Following the 42-36 victory over Buffalo, there is an infinite list of points to celebrate, however, one topic that many won’t care to dive into must be discussed. The cries for Jerick McKinnon to emerge as the leading back for the Chiefs were met with volume in the divisional round, as Clyde Edwards-Helaire fell to the supplemental role in the rushing attack in his return from injury which left him on the shelf for the past three games.

With the surplus of Chiefs Kingdom faithful that I’ve seen call for his benching, I assume there must have been a few of you disappointed to see him rise to the occasion. The kid capitalized on his opportunity, and I will stand by his side to support and highlight the action that fell before our eyes this week. I’ve already written at length in his defense as “Mr. Right Now” for Kansas City, and am officially cementing my position atop the Clyde Edwards-Helaire Fan Club.

Clyde Edwards-Helaire deserves far more credit than he’s received after looking good on Sunday against the Bills.

The pressing question at hand is who deserves the touches at running back. Why, if Jerick McKinnon and Darrel Williams found success at the position amid his absence, would Clyde reassume the position of running back one upon his return? The answer, which I look forward to debating with many of you, can be found within another question: If RB1 falls to injury, is RB2 expected to rise to the occasion, and maintain the rushing threat, or is his presence expected to lead to more complex adjustments among an offense?

I’ll reiterate in baseball terms; if the fifth man in the starting rotation takes three starts off to nurse a sore shoulder, should his replacement be expected to compete, or do we just take three losses in our starter’s absence as a result?

The answer, in either instance, is rather simple and follows the “next man up” mentality. Of course, the replacement should compete. 

I would like to make it abundantly clear that this is not a slander piece on McKinnon, as I am not so stubborn as to ignore the fact that his 77 yards from scrimmage certainly contributed to Sunday night’s victory, or that he single-handedly dismembered the Steelers in the Wild Card round.  However, the condemned and presumably — per narrative amongst the Kingdom — inept CEH overwhelmingly eclipsed that effort—particularly in terms of efficiency.

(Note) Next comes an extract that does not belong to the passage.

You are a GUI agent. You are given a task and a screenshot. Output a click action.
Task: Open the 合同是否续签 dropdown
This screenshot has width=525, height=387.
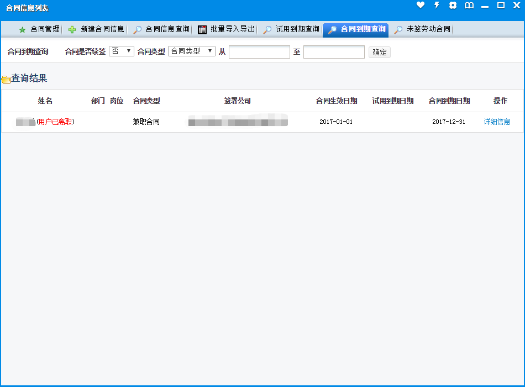coord(122,51)
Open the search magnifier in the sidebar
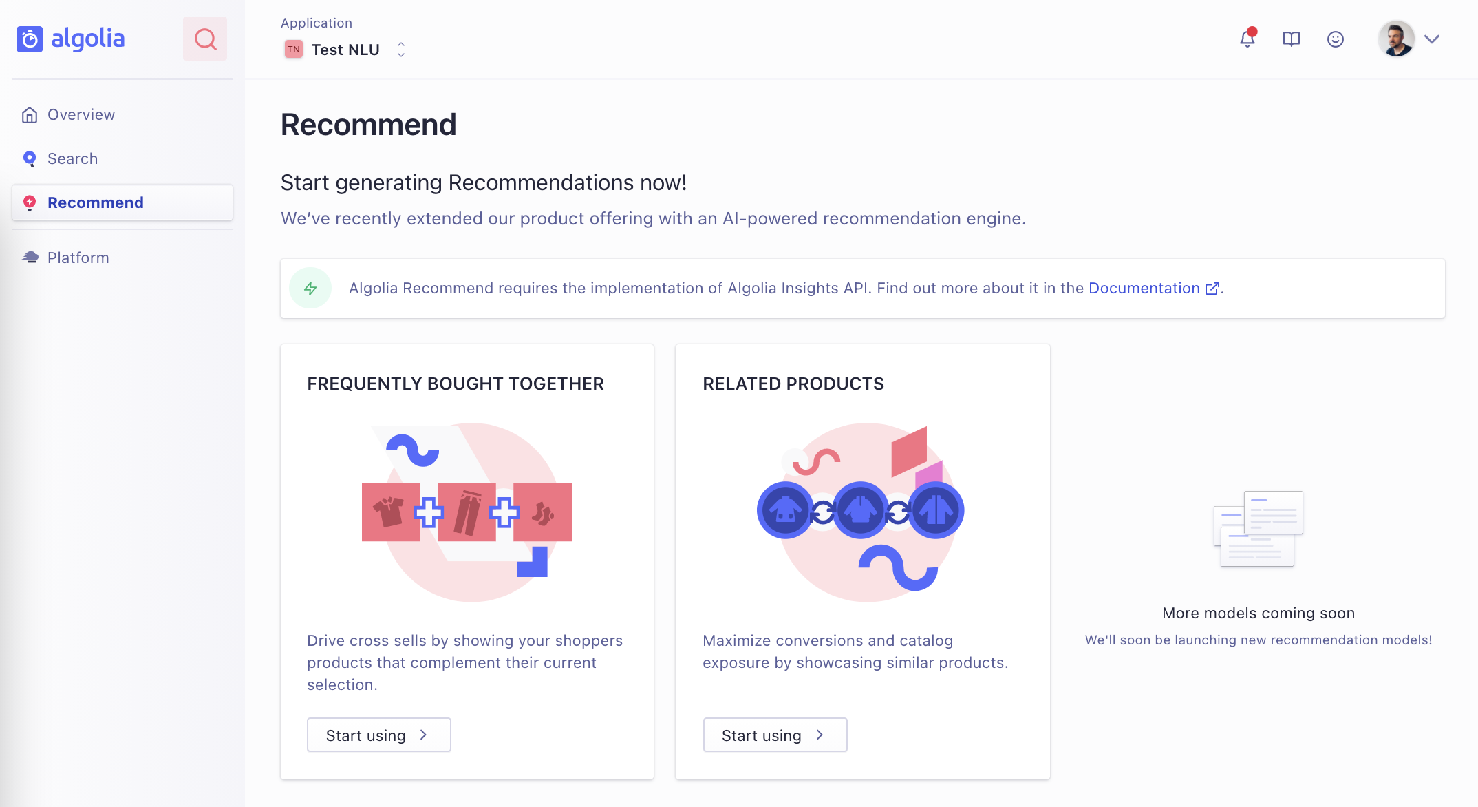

McKinnon received 10 carries and accrued a total of 24 yards for an average of 2.4 yards/carry on Sunday. He registered 5 yards on his longest rush of the night. It was a physical run, that led to a crucial first down pick-up, but nonetheless, his greatest effort of the night resulted in 5 yards. Clyde, the back who is “too small” and has “no vision,” was given a mere 7 touches on the ground, and averaged 8.6 yards/carry en route to an impressively efficient 60 yards, which were highlighted by a memorable 22-yarder.

McKinnon received more attention than Clyde in the passing game, earning 7 targets, 5 of which he hauled in, for a total of 54 yards. CEH, in comparison, received just one target, which he caught, for 9 yards. Almost equivalent, again, in terms of efficiency. The difference was only found in volume and opportunity.

Here’s my bottom line, and if you hate it, I’m open to conversation, but I won’t ever apologize for it. CEH hasn’t been Priest or Larry or Jamaal or Kareem out of the gate, but he embodies what this year’s Kansas City team represents: relentlessness. They get hit, and they get back up. The Chiefs were down by 3 with 13 seconds in regulation on Sunday night and won by 6.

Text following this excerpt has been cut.